In a sermon preached before the University of Cambridge on January 30, 1910, Dr J. M. Wilson, Canon of Worcester, made a strong appeal for a fresh examination of the questions which gather round the origin and early developement of episcopacy, and the nature and degree of the sanction which it possesses.'

"The real point' (Canon Wilson said) 'seems to some of us to be to ascertain whether history shows that the Episcopal Churches, Greek, Roman, Anglican, and others, are so exclusively the branches of the Catholic Church that we are debarred by fundamental principles from recognising the non-Episcopal bodies as true branches of the one Catholic Church; whether men are right in saying, what is sometimes stated, that we alone have a divinely commissioned fellowship, and that others have their ministry and their sacraments from below, that is, from human appointment. Are we justified in claiming exclusive privileges ?—that sacramental grace is only given through Episcopal orders? Closely connected with this is the history of the prophetic order in the Church of the first two centuries; a charismatic ministry, performing all the offices of the ministry, including the celebration of the Eucharist, yet apparently without the sanction of ordination... The time, too, would seem to have come for a re-examination of the subject of the Apostolical Succession; for a statement of the historical evidence for or against the probability of the fact, and the history of the developement of the

dogmas connected with it, in their bearing on the grace and powers conferred in ordination and consecration. Some review seems also to be needed as to the early conceptions of ordination and consecration in the Church; to show whether they did not lay more stress on the pastoral and teaching work of the ministry, and on the continuity of doctrine, and less on its sacramental functions and powers, than we now do.

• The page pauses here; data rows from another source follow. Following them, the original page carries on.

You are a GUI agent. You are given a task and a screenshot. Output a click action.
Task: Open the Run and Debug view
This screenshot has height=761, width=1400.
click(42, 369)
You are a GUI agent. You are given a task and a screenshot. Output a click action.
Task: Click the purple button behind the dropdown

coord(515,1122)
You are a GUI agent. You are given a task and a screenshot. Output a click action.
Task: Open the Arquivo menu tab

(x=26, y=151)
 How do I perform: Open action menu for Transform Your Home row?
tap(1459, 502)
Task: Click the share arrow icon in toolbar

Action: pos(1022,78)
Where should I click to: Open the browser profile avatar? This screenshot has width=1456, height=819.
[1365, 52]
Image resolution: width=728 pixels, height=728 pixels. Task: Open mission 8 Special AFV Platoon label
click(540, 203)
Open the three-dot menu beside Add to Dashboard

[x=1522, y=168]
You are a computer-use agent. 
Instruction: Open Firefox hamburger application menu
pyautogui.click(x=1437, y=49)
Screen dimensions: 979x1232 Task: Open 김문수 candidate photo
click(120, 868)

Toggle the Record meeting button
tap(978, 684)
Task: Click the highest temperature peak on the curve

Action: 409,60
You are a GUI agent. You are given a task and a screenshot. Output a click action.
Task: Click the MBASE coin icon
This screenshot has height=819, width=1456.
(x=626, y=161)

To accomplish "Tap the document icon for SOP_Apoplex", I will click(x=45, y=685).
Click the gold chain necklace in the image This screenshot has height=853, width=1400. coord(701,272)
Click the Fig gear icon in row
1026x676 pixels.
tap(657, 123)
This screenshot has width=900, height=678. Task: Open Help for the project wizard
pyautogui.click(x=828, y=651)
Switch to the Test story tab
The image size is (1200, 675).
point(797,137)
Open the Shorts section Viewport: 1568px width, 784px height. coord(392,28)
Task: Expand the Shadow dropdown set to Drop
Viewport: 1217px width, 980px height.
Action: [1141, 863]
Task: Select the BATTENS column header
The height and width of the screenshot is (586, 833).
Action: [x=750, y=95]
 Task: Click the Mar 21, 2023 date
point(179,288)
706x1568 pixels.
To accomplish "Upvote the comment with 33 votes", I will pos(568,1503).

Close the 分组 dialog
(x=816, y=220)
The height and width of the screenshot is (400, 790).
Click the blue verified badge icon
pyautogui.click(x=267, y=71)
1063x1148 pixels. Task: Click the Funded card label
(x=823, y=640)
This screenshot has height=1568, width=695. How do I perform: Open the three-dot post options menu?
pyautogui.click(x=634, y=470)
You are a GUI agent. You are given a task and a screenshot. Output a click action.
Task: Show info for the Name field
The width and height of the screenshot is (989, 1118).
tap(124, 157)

Further historical research is believed to have shown that the investigations promoted by the great Oxford Movement of last century, with its appeal to the historic continuity of the Catholic Church, may now be rightly carried back to a still earlier age, and to a still more Apostolic conception of a Christian ministry... Few of us know on what grounds and when the separation grew up between the conditions for what is called a valid Baptism and those for a valid Eucharist, and the limitation of the latter to men episcopally ordained.'

Canon Wilson's sermon, which was printed in the Guardian, and afterwards appended to his book on the Origin and aim of the Acts1, attracted the notice of the Primate, who wrote to suggest that a response should be made to the appeal. His Grace expressed the opinion that it would be opportune to collect and state in as precise a form as possible the latest results of scholarly research bearing on the subject. Such a desire, coming from the Archbishop, had the force of a command. It could best be fulfilled, as I thought, in a series of Essays written by representative scholars, whose names would be a guarantee for breadth of knowledge and accuracy in detail; and an effort was made-successfully, so I rejoice to say-to secure the services of well-known theologians from each of our older Universities. This distribution of the Essays has entailed a long delay in the publication of the book, which I much regret, but which will be pardoned by 1 PP. 107-141.